- Stated task: Copy out the lines from the line with "578x247 pixels. How" up to and including the line with "tap(330, 92)", without changing anything in them. Leave the pictures out of your answer.

- Lines from a screen grounding dataset:
○ ○ ○

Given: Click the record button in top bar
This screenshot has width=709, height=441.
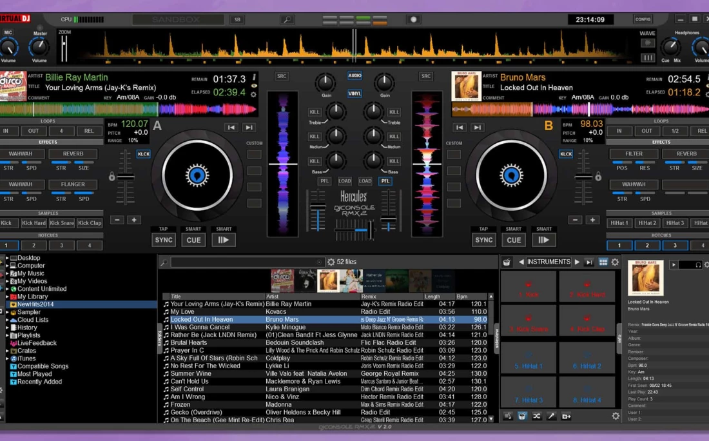Looking at the screenshot, I should tap(414, 20).
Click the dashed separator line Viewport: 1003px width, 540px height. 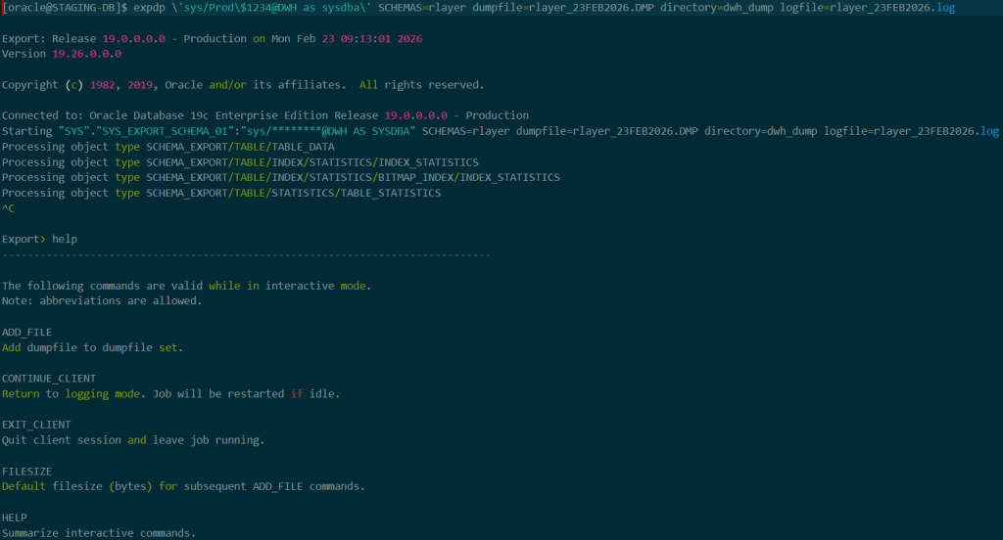coord(246,254)
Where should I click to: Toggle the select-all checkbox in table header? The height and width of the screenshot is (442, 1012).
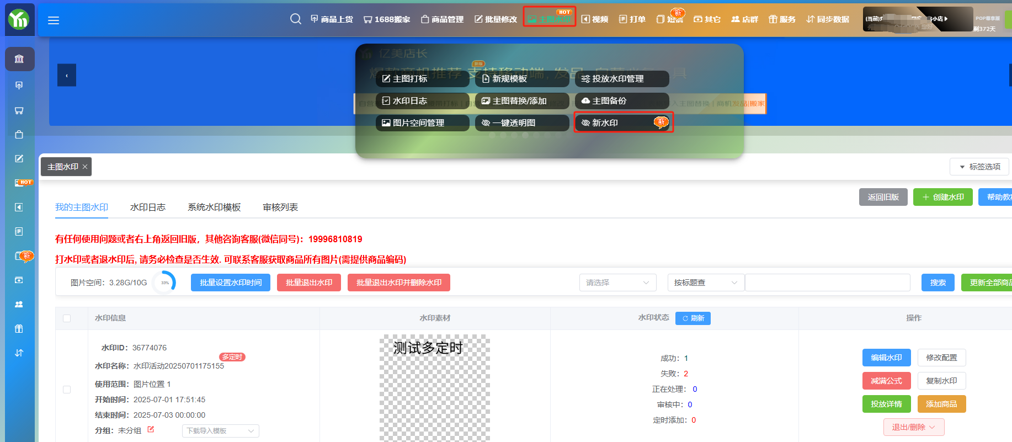pos(67,318)
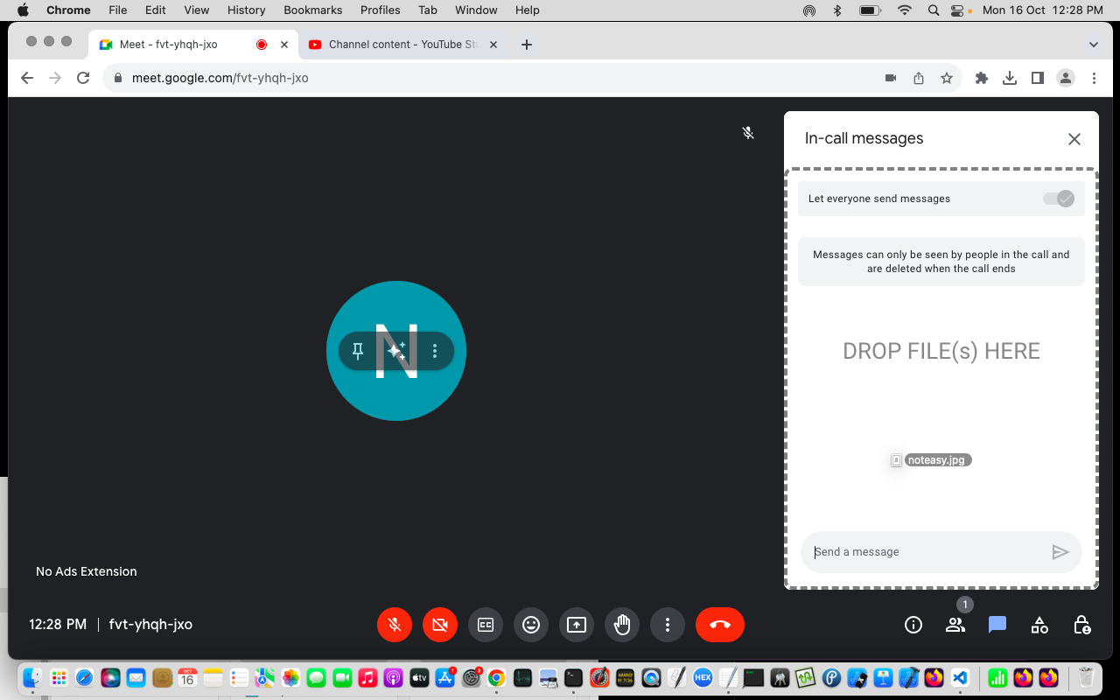The image size is (1120, 700).
Task: Open host controls
Action: [x=1082, y=625]
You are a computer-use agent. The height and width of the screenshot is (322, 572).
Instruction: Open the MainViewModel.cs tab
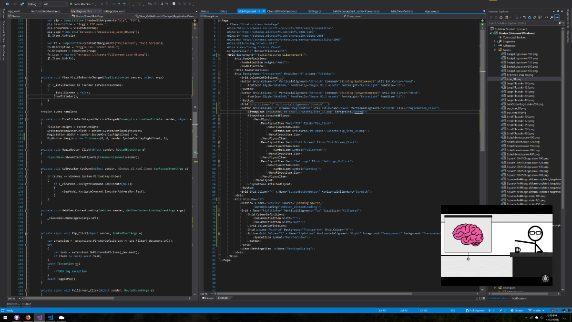coord(402,10)
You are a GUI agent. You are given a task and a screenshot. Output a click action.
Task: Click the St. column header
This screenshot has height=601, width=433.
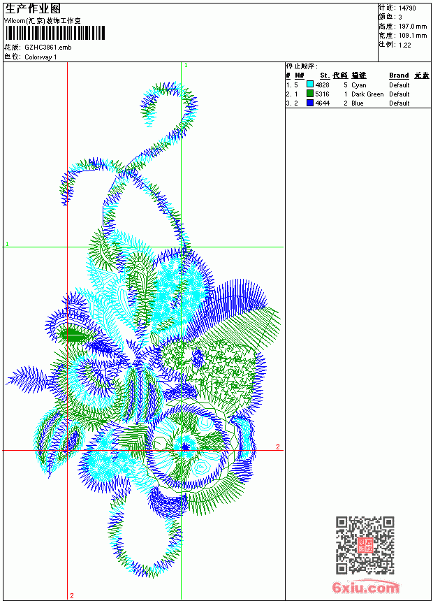click(x=325, y=75)

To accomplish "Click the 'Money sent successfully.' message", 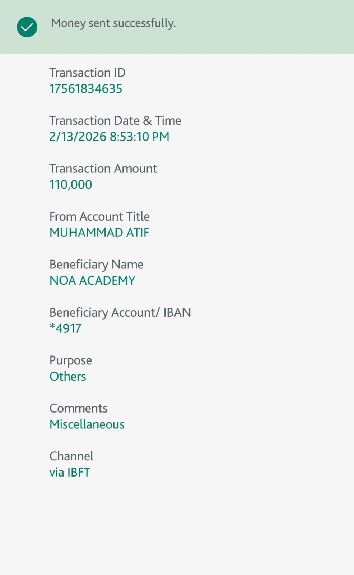I will (113, 23).
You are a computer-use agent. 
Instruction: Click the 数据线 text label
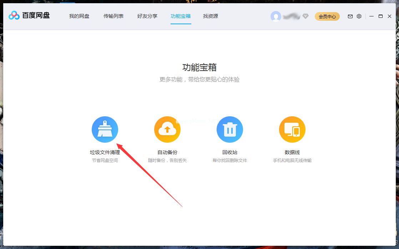pos(292,152)
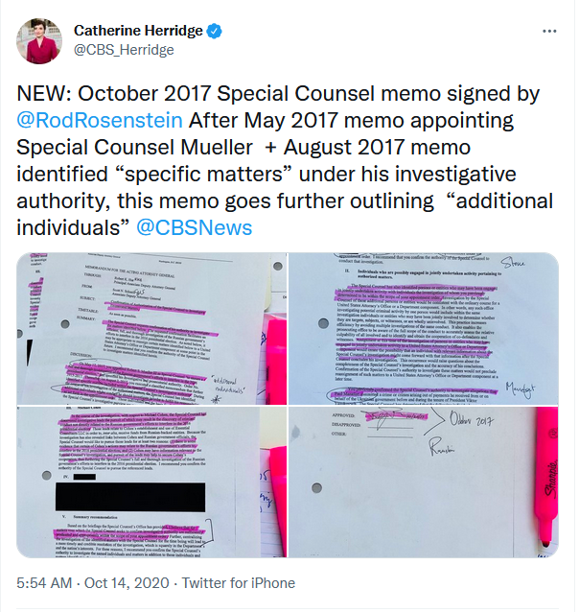Open Catherine Herridge's profile picture
Screen dimensions: 579x612
[39, 40]
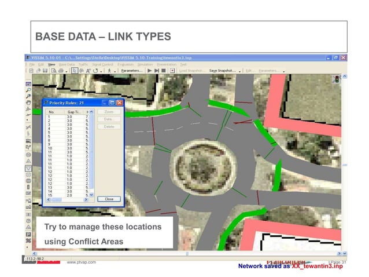
Task: Click the Gap Time column header
Action: 73,111
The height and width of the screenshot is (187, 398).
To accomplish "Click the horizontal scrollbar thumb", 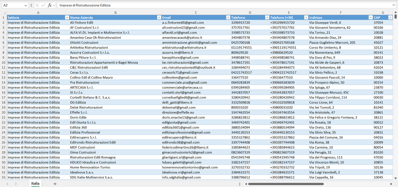I will (286, 184).
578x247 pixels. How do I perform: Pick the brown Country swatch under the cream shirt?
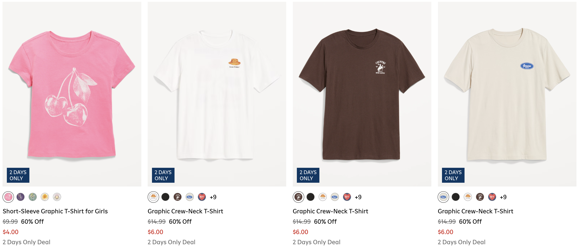(480, 197)
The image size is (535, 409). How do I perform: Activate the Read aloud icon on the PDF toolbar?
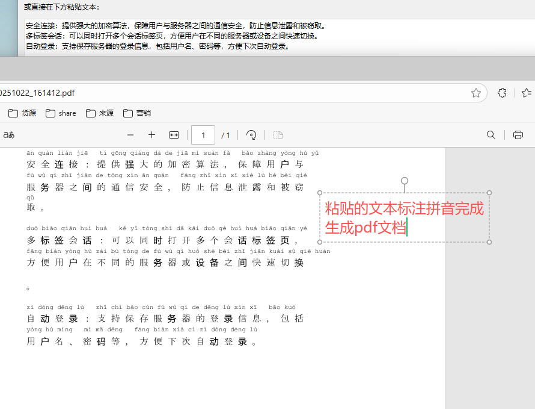[8, 135]
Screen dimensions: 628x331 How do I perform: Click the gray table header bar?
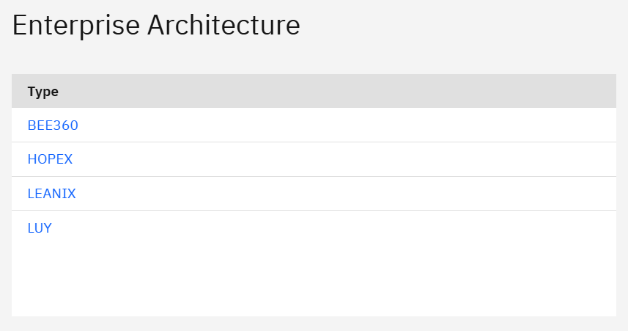tap(330, 92)
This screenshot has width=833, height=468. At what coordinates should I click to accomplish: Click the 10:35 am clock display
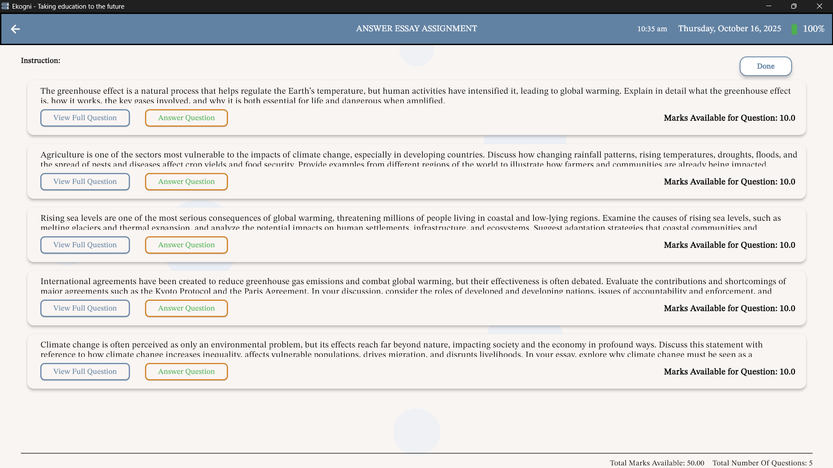tap(652, 29)
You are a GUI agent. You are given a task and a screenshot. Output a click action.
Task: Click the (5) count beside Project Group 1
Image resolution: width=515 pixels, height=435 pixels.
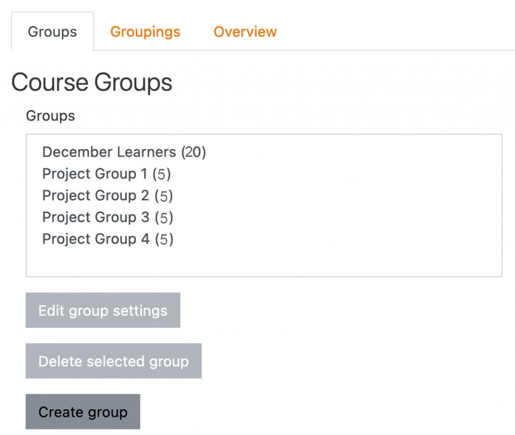coord(161,174)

○ ○ ○

- Solved problem:
578x247 pixels. How do I perform: Pick the brown Country swatch under the cream shirt?
(480, 197)
The image size is (535, 409). How do I perform: Activate the Read aloud icon on the PDF toolbar?
[8, 135]
Screen dimensions: 628x331 How do I perform: Click the gray table header bar?
tap(330, 92)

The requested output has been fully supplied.